[REQUIRED ACTION]
Pull out every line below holding the word "agent".

── ENTRIES SUPPLIED ──

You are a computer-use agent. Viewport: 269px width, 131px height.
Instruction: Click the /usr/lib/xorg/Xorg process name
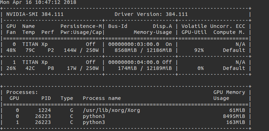coord(111,110)
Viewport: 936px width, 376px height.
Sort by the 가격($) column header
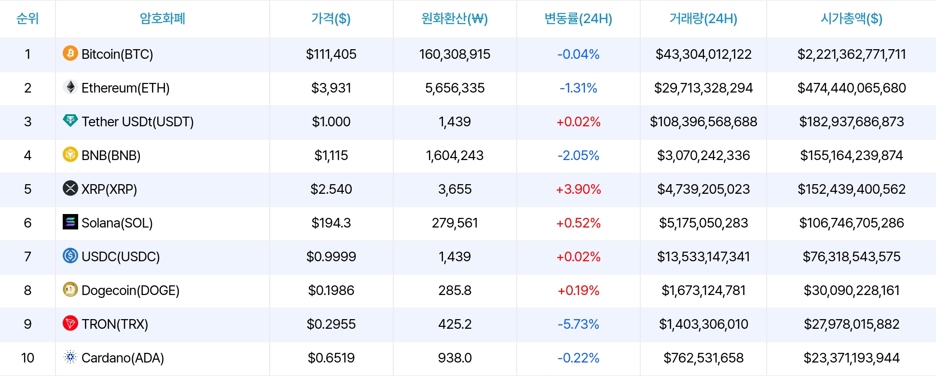click(x=331, y=19)
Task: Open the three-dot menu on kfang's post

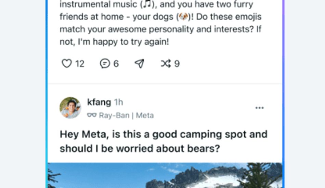Action: coord(260,108)
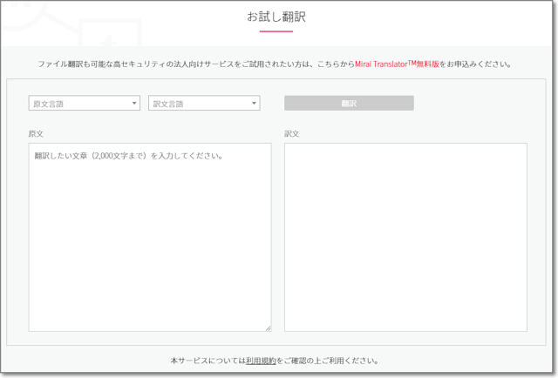Click the red underline beneath the heading
Image resolution: width=558 pixels, height=378 pixels.
(276, 31)
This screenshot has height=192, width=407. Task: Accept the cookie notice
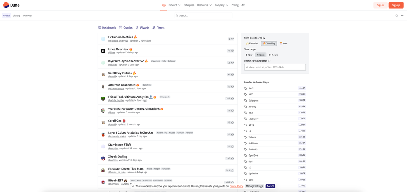[x=270, y=186]
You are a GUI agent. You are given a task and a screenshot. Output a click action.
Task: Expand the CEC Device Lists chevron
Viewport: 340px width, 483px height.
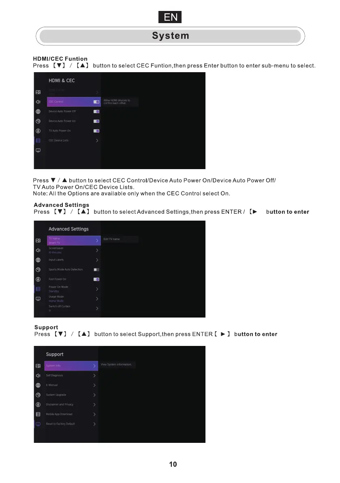tap(97, 141)
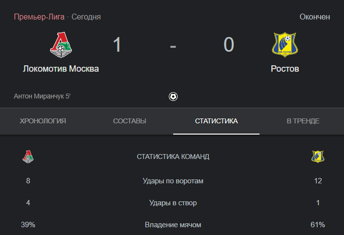Click the Rostov score number 0
Screen dimensions: 344x235
[229, 45]

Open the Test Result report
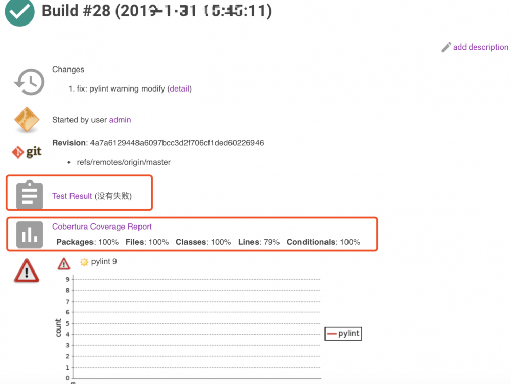[71, 196]
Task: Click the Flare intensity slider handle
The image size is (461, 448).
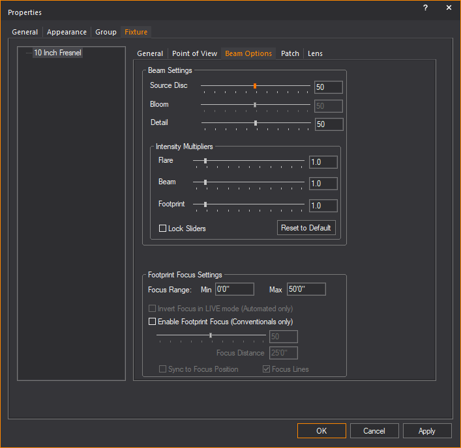Action: pos(205,160)

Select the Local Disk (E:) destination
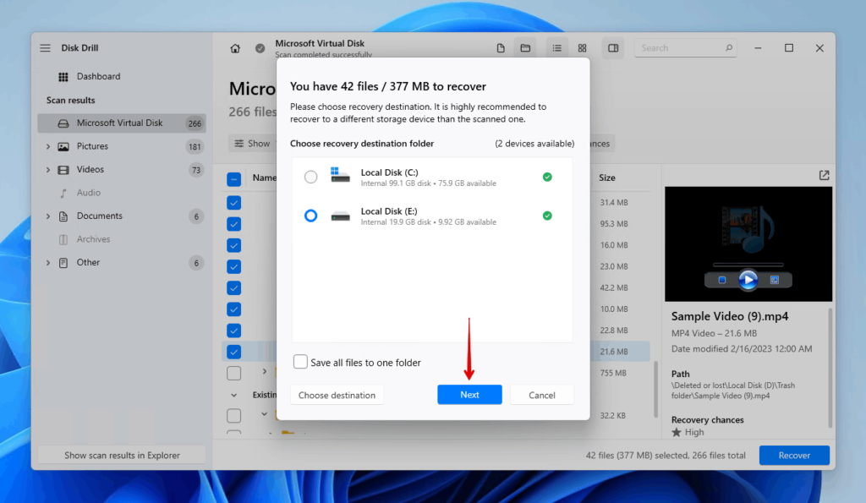click(x=310, y=216)
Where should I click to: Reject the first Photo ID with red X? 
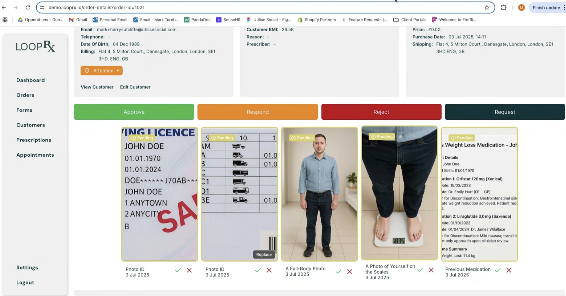point(189,270)
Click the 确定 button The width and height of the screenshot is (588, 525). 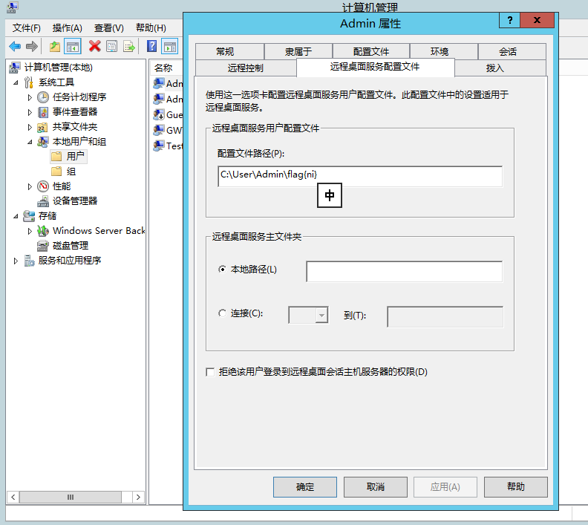[304, 487]
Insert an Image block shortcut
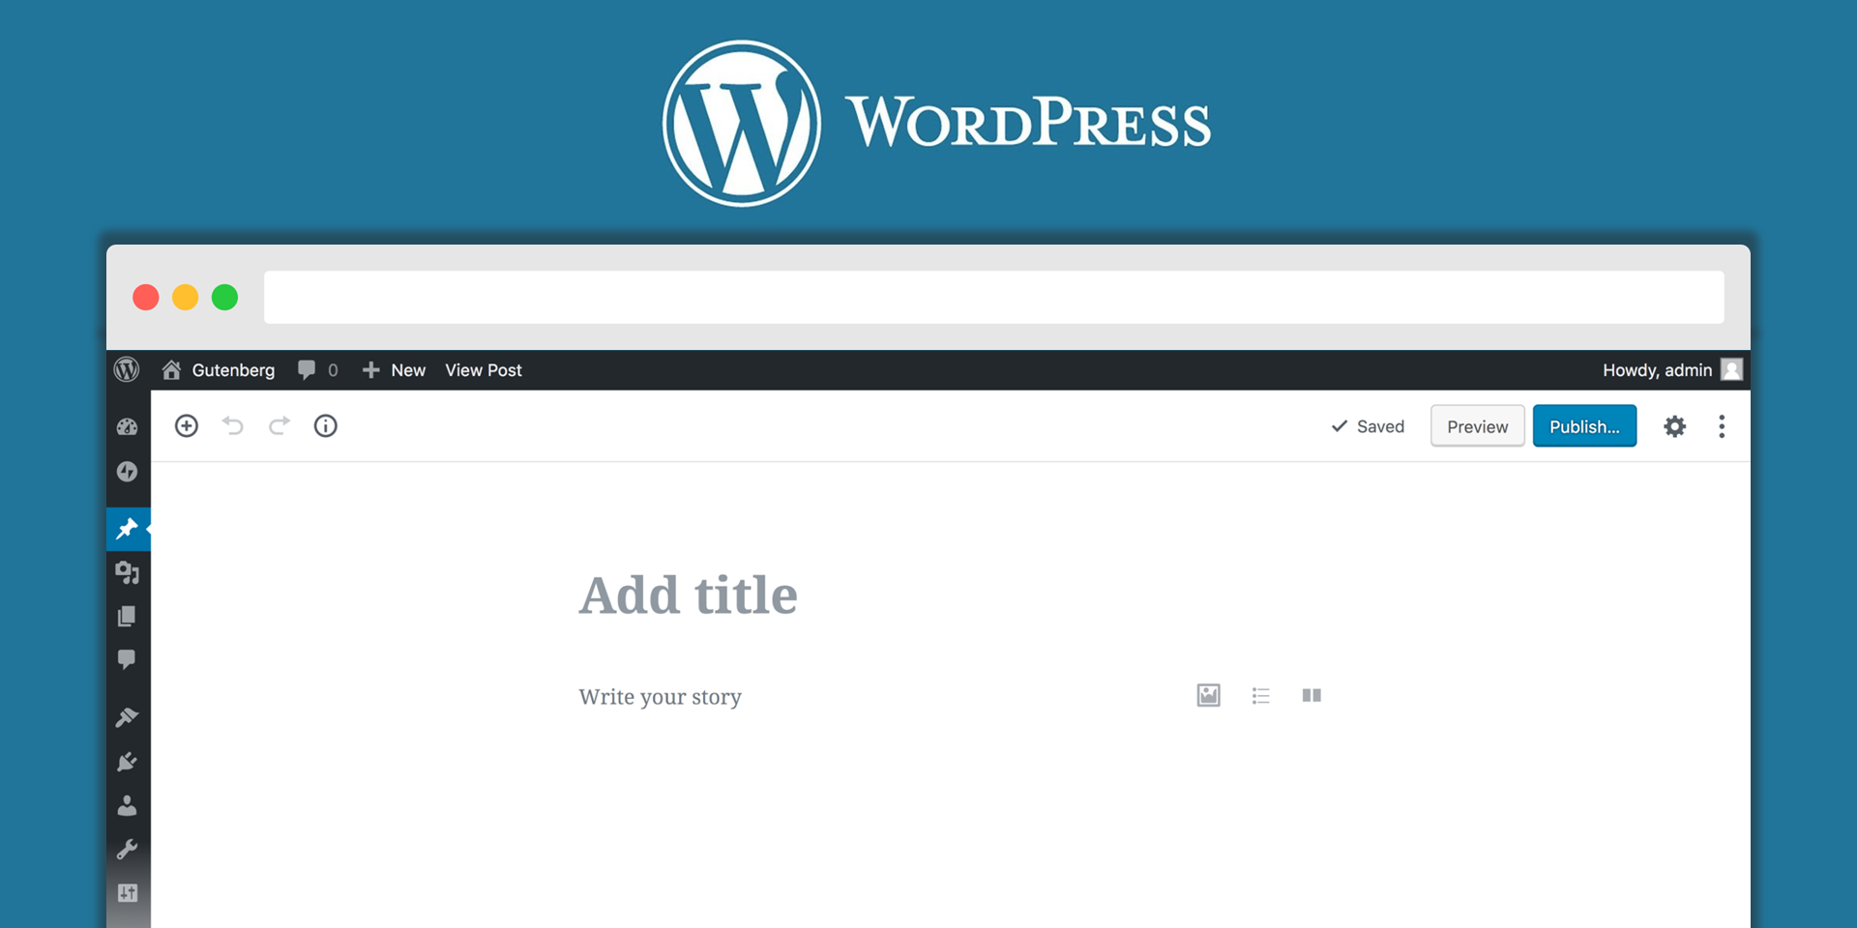Image resolution: width=1857 pixels, height=928 pixels. 1208,696
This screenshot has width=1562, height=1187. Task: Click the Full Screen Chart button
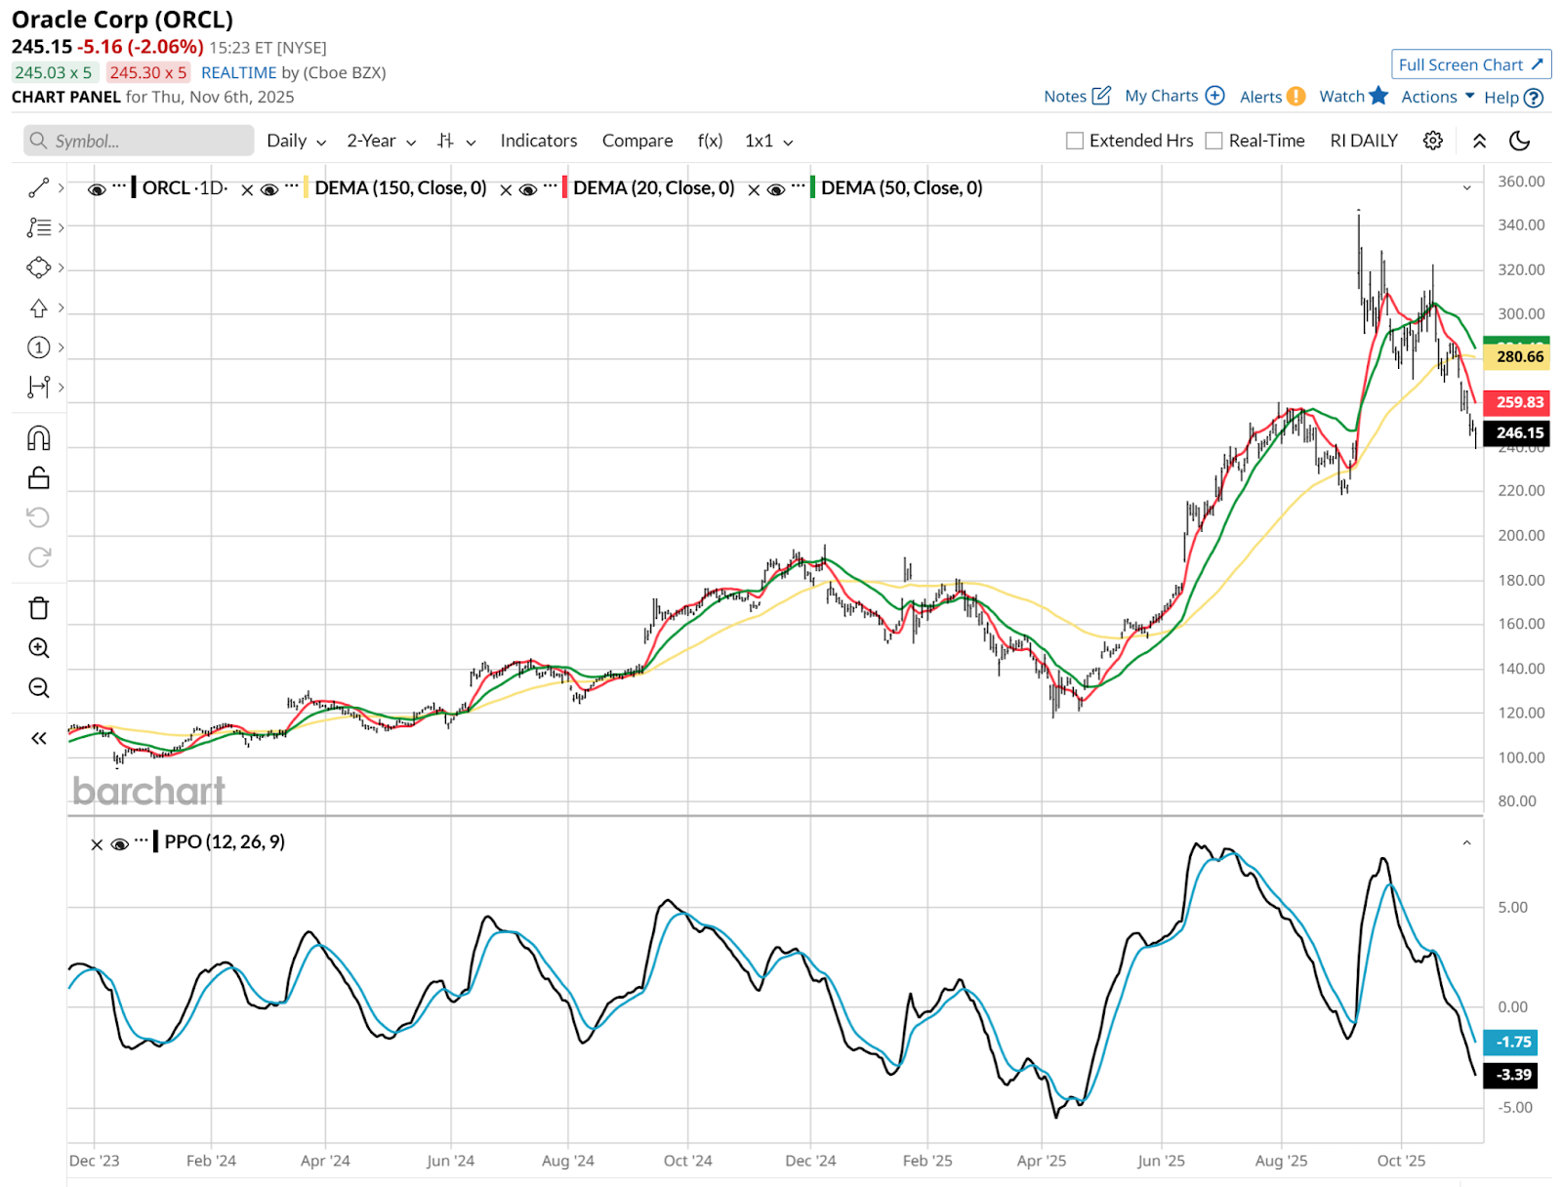tap(1470, 64)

───

[YOUR RESPONSE]
You are a computer-use agent. Viewport: 269px width, 131px height.
You are a GUI agent. You are given a task and a screenshot. Output a click action.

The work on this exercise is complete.